Avengers: Doomsday, attualmente in fase di produzione e atteso per il 2026, si prospetta come uno degli appuntamenti più ambiziosi del Marvel Cinematic Universe. Diretto dai fratelli Russo, il film promette di espandere la narrazione attraverso un multiverso complesso e ricco di intrecci, con viaggi tra realtà alternative che coinvolgeranno personaggi storici e nuove versioni degli eroi Marvel.
Tra gli elementi più discussi in rete, spicca il possibile ritorno a uno dei luoghi simbolici di Avengers: Endgame: la casa condivisa da Steve Rogers e Peggy Carter nella sequenza finale del film.
La casa di Steve e Peggy ricostruita nel Regno Unito?
Secondo un’indiscrezione diffusa da UnBoxPHD, fonte solitamente attendibile nel panorama MCU, i Marvel Studios avrebbero ricostruito l’abitazione di Steve e Peggy presso Windsor Great Park, in Inghilterra. L’immagine pubblicata sui social ritrae una casa molto simile a quella vista in Endgame, accompagnata dalla frase: “Hanno ricostruito la casa di Steve e Peggy, pronta per le riprese.”
La struttura appare leggermente più piccola rispetto alla versione mostrata nel film del 2019, ma mantiene lo stesso stile architettonico. Tuttavia, al momento non esistono conferme ufficiali né immagini riconducibili direttamente al set di Avengers: Doomsday, rendendo queste notizie da considerarsi come rumor non verificati.
Dettagli produttivi e speculazioni in corso
Uno dei motivi alla base della ricostruzione sarebbe di natura logistica: mentre Endgame è stato girato negli Stati Uniti, Doomsday si sta realizzando nel Regno Unito. Per questo motivo, sarebbe necessario ricreare fedelmente la casa di Steve e Peggy per eventuali scene ambientate in quel contesto.
Le riprese nella nuova location sarebbero iniziate da mesi, e alcune voci suggeriscono la presenza di ulteriori elementi di scena, come un’ipotetica astronave di Capitan Marvel nei dintorni. Anche queste informazioni, però, restano non confermate.

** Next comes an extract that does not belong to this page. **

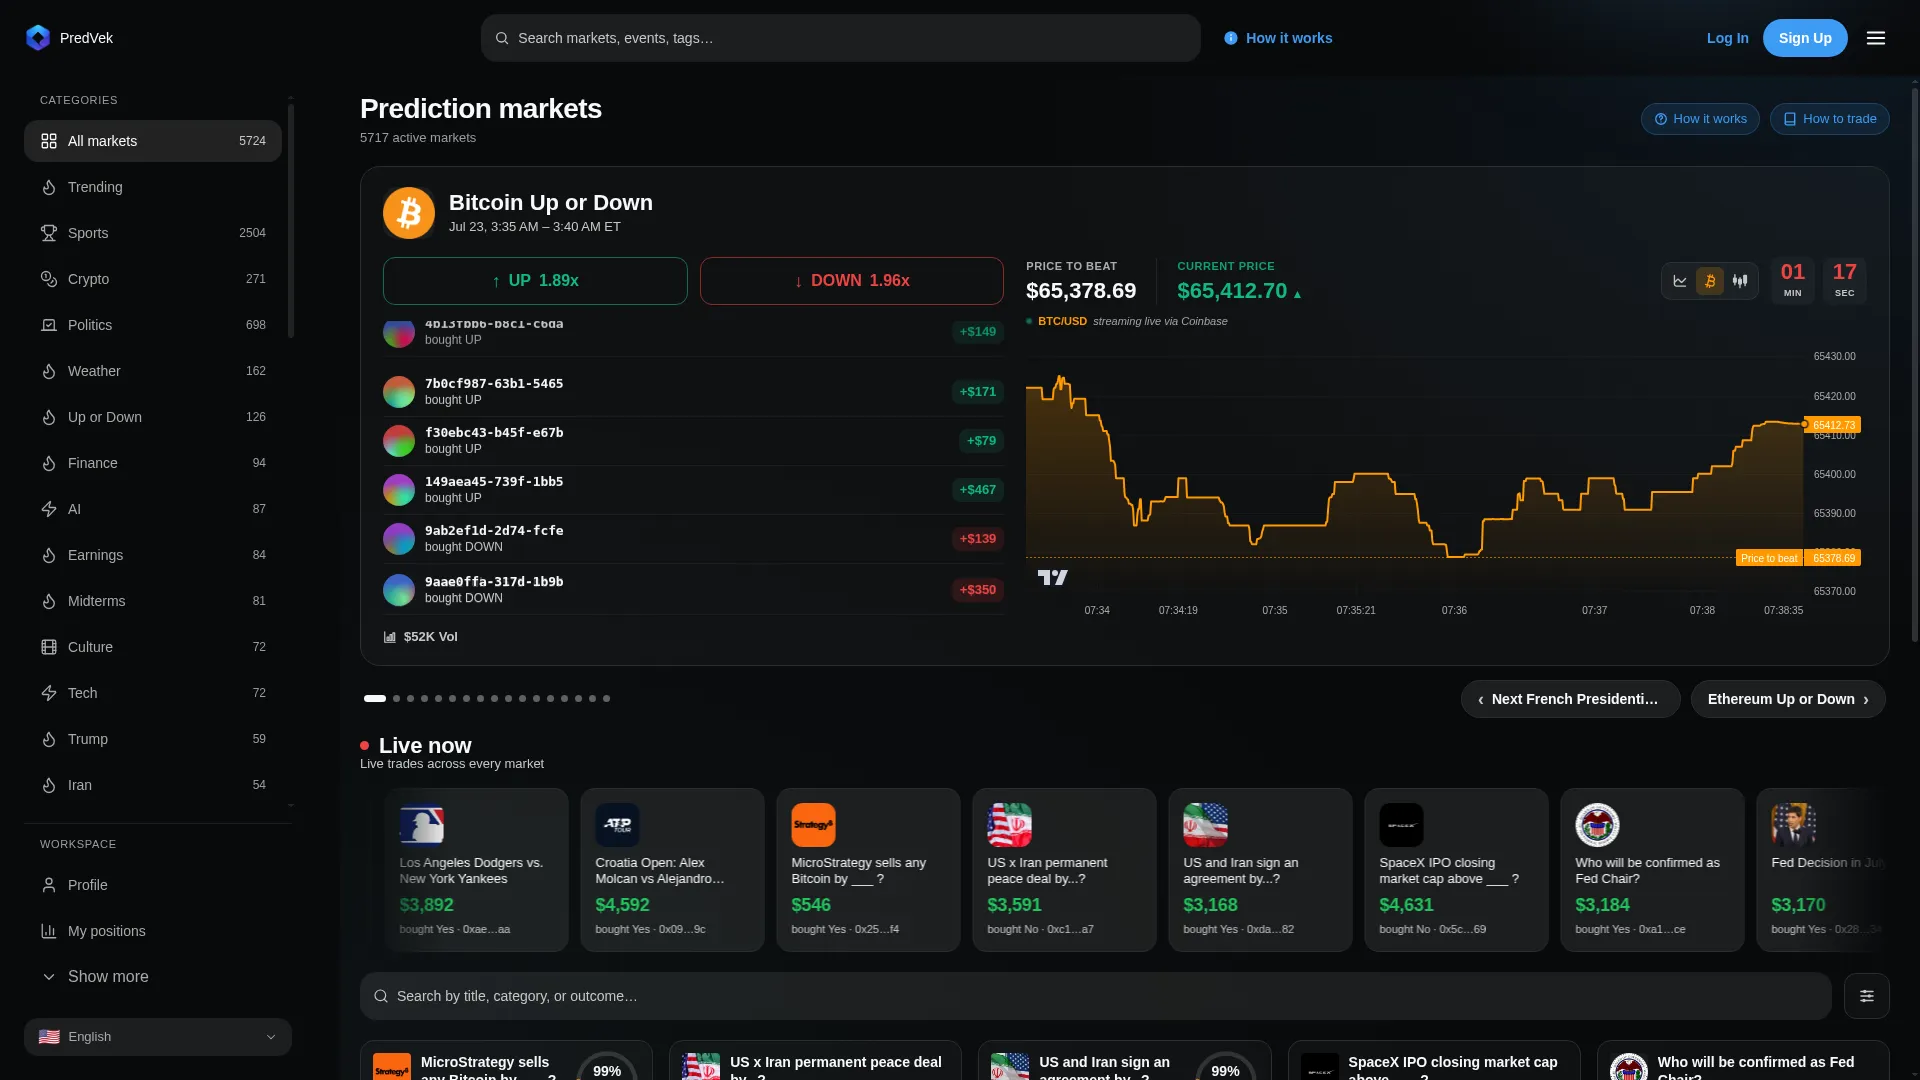1920x1080 pixels.
Task: Choose the DOWN 1.96x outcome
Action: [852, 281]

Il ritorno di Doctor Doom e l’impatto sulla timeline
Il nuovo film vedrà l’ingresso nel MCU di Doctor Doom, interpretato da Robert Downey Jr. in un’inedita versione antagonista. Il personaggio dovrebbe attraversare diverse dimensioni, interagendo con realtà parallele legate ai Fantastici Quattro e alle versioni alternative degli X-Men prodotti dalla Fox.
L’inclusione della casa di Steve e Peggy potrebbe non essere soltanto un omaggio nostalgico, ma parte integrante della nuova trama. La sequenza finale di Endgame, in cui Steve decide di restare nel passato con Peggy, è uno dei momenti più emotivi dell’intero MCU e potrebbe rappresentare un nodo narrativo importante per la trama multiversale di Doomsday.
Secondo alcune teorie, Steve Rogers potrebbe diventare una figura chiave del conflitto, considerato da Doctor Doom come responsabile di alterazioni temporali che hanno generato instabilità nel multiverso. Questo porterebbe a un confronto diretto, o a un utilizzo simbolico della casa come epicentro delle conseguenze di tali scelte.
Una narrazione tra memoria e nuove sfide
L’eventuale ritorno alla casa di Steve e Peggy permetterebbe di connettere emotivamente Doomsday con i capitoli precedenti del MCU, offrendo al contempo nuove possibilità narrative. Il coinvolgimento di Robert Downey Jr. come villain contribuisce a rafforzare questa dinamica, rappresentando un ribaltamento simbolico di ruoli e prospettive.
Sebbene si tratti ancora di indiscrezioni, il richiamo a luoghi iconici come la casa di Steve e Peggy suggerisce l’intenzione dei fratelli Russo di costruire un film capace di dialogare con il passato, pur aprendo nuovi orizzonti narrativi nel multiverso Marvel.
Le prossime settimane saranno decisive per confermare o smentire queste ipotesi, ma l’attesa intorno a Avengers: Doomsday continua a crescere, alimentata da una miscela di nostalgia, ambizione e potenziali colpi di scena.